*DATASET EXCERPTS:*
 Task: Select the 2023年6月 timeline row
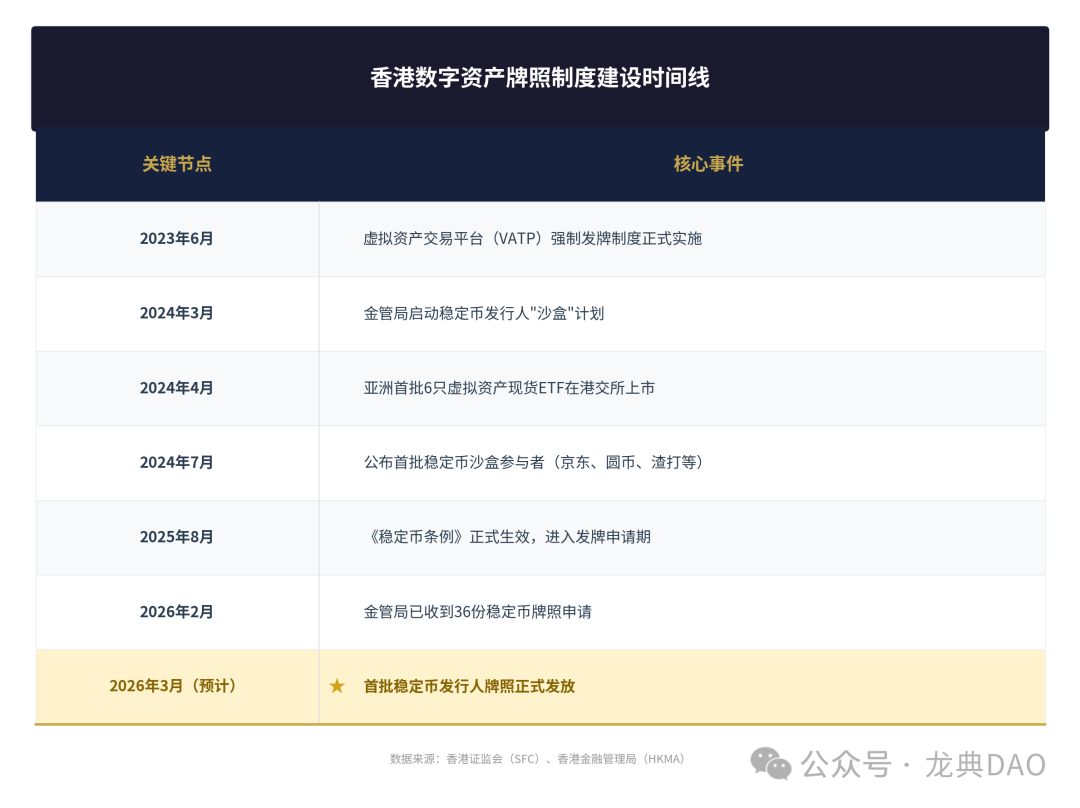pyautogui.click(x=176, y=239)
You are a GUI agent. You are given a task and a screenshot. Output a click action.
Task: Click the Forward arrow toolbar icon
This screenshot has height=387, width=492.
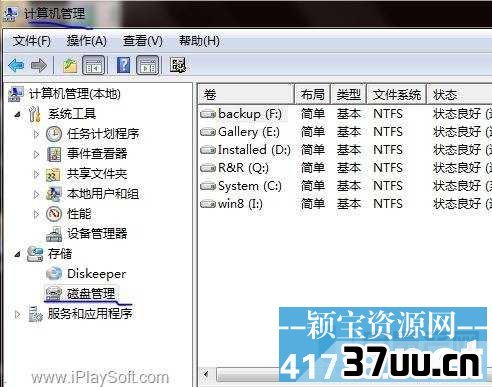tap(39, 65)
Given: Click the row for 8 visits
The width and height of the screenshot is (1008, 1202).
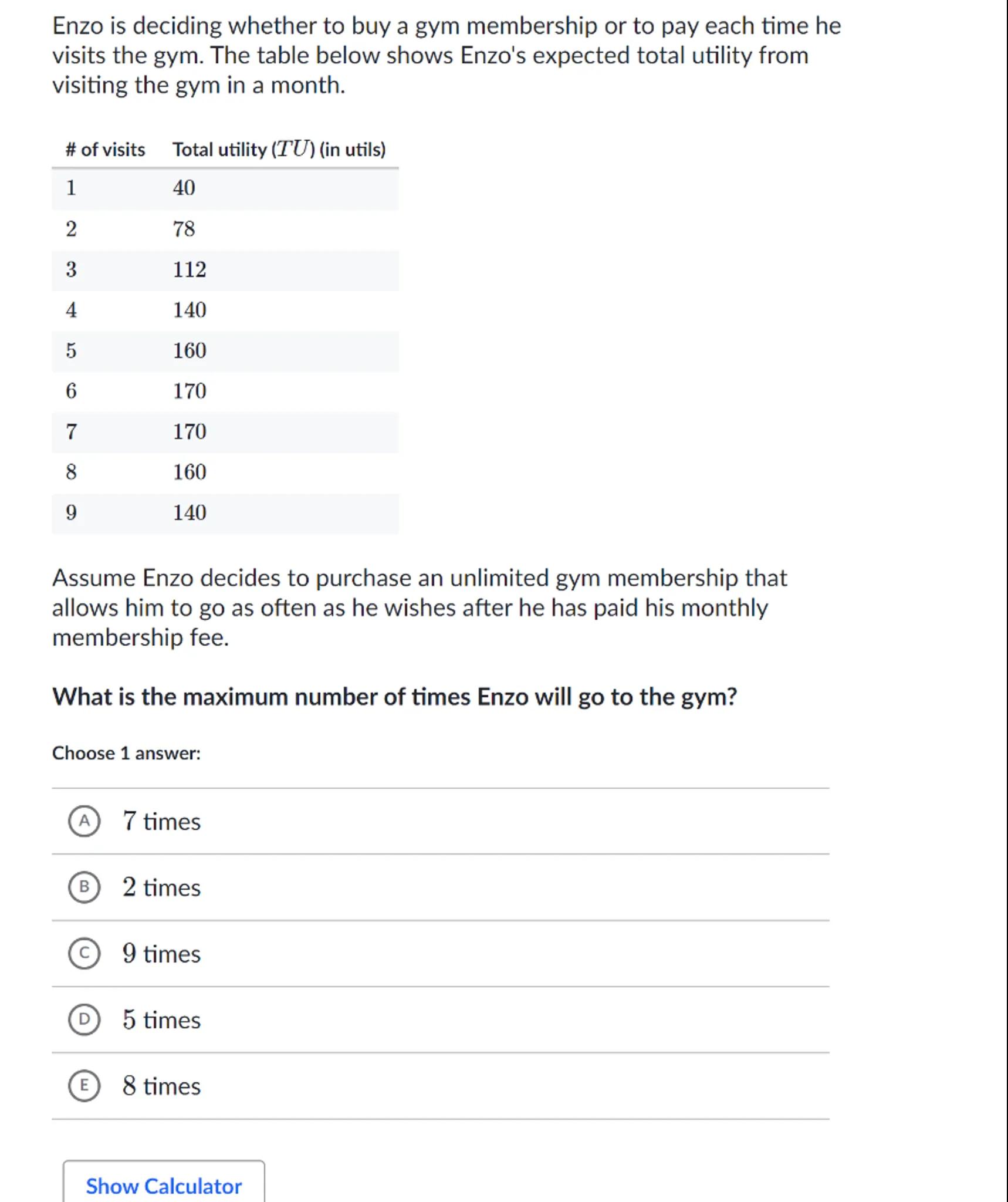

*WORK ITEM:* All lines from the line with "You are a GUI" through the final line of the listing are to be printed exactly, both ends included; the pictures are not.

*EXERCISE OUTPUT:*
You are a GUI agent. You are given a task and a screenshot. Output a click action.
Task: Click the Forward arrow toolbar icon
This screenshot has height=387, width=492.
tap(39, 65)
Given: Click the row for 8 visits
The width and height of the screenshot is (1008, 1202).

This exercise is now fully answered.